Access "uncle" aggregation from bucket

Consider I have the following doc _source's

[{"x": "AA", "y": 10},
{"x": "AA", "y": 20},
{"x": "AB", "y": 5},
{"x": "BB", "y": 50},
{"x": "BC", "y": 15},
{"x": "BC", "y": 0},
{"x": "CC", "y": -10}]

I want all docs

  • filtered by {"range": {"y": {"gte": 0}}}
  • grouped by a terms on x
  • with the sum of all y of that bucket
  • with the percentage of said local sum on y over the sum of all y of this search context (all buckets)

I want to get a list of aggregations with a structure similar to this:

{
"sum_by_x": {
  "buckets": [{
    "key": "AA",
    "localSum": {"value": 30},
    "percentage": {"value": 0.3}
  },{
    "key": "AB",
    "localSum": {"value": 5},
    "percentage": {"value": 0.05}
  },{
    "key": "BB",
    "localSum": {"value": 50},
    "percentage": {"value": 0.5}
  },{
    "key": "BC",
    "localSum": {"value": 15},
    "percentage": {"value": 0.15}
  }]
},
"globalSum": {"value": 100}

I've done my share of research on many combinations and structures to try and make that global sum available as a bucket_path to the terms aggregation, but with no success so far.

My base query looks something like this for now (please ignore the boilerplate structure for the query):

{
  "size": 0,
  "query": {
    "constant_score": {
      "filter": {
        "bool": {
          "must": [
            {
              "range": {
                "y": {
                  "gte": 0
                }
              }
            }
          ]
        }
      }
    }
  },
  "aggs": {
    "sum_by_x": {
      "terms": {
        "field": "x"
      },
      "aggs": {
        "localSum": {
          "sum": {
            "field": "y"
          }
        }
      }
    },
    "globalSum": {
      "sum": {
        "field": "y"
      }
    }
  }
}

Is there any way I can access the globalSum while creating the sum_by_x buckets so I can calculate the percentage of each bucket towards the total?

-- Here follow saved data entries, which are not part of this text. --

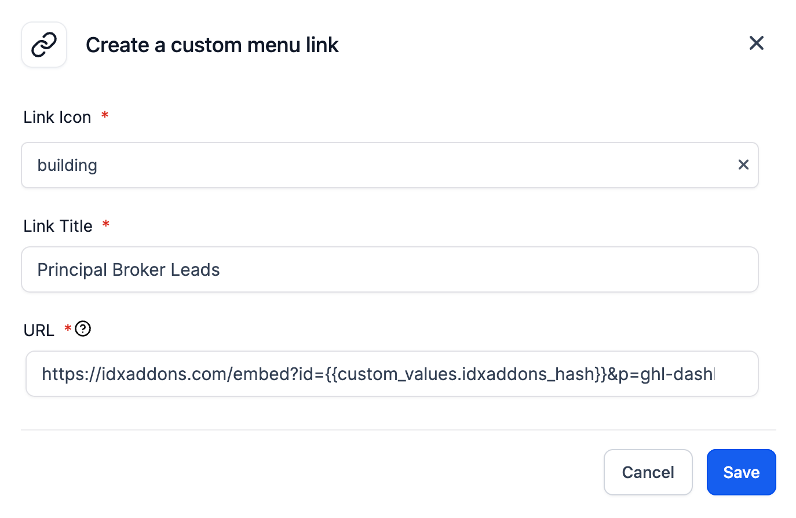Click the chain link icon in dialog header

tap(44, 45)
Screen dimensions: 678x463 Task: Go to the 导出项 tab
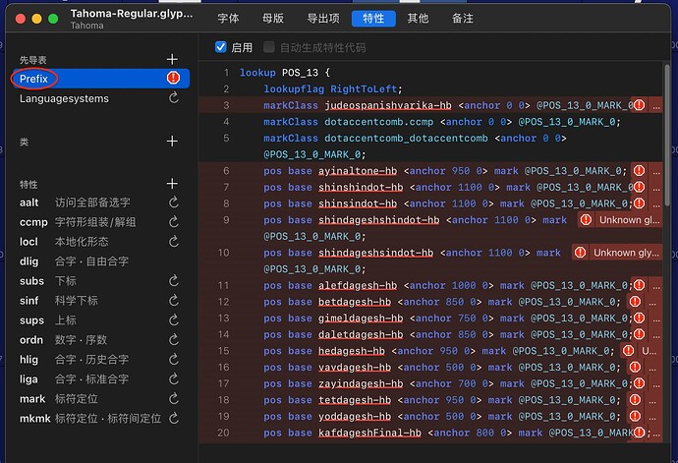322,18
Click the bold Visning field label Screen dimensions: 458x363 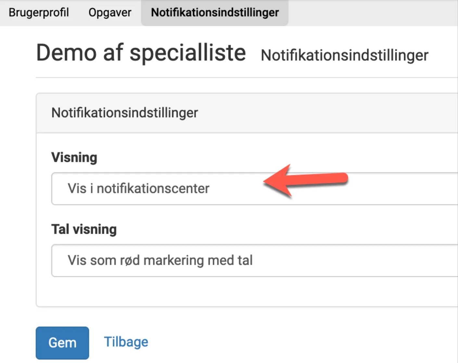pos(74,157)
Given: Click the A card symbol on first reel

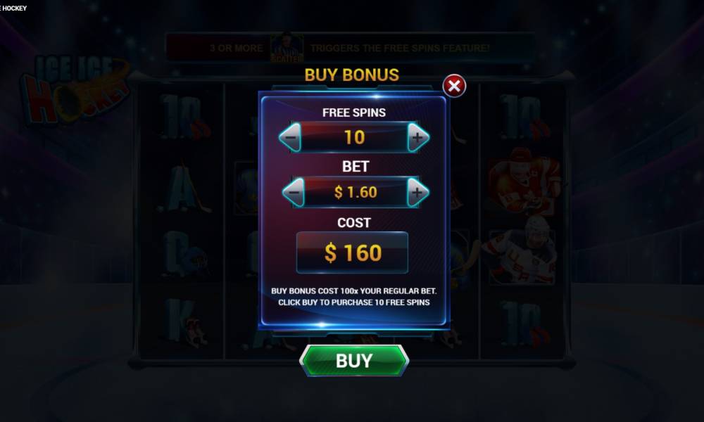Looking at the screenshot, I should pyautogui.click(x=183, y=188).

This is unfortunately not currently possible. It's something we have talked about, would love to add and have even attempted to add but unfortunately it requires some tricky problems in the reduce phase of aggregations to be overcome.

For now the final part of this calculation needs to be done in the client application to obtain figures like the percentages you are after here.

1 Like

The significant_terms aggregation provides some of those "percentage of background" stats but the basis of its accounting is currently volumes of docs, not quantities of values held on those docs.
There is an open issue for this [1] but we don't have any development on it just yet.

[1] https://github.com/elastic/elasticsearch/issues/12309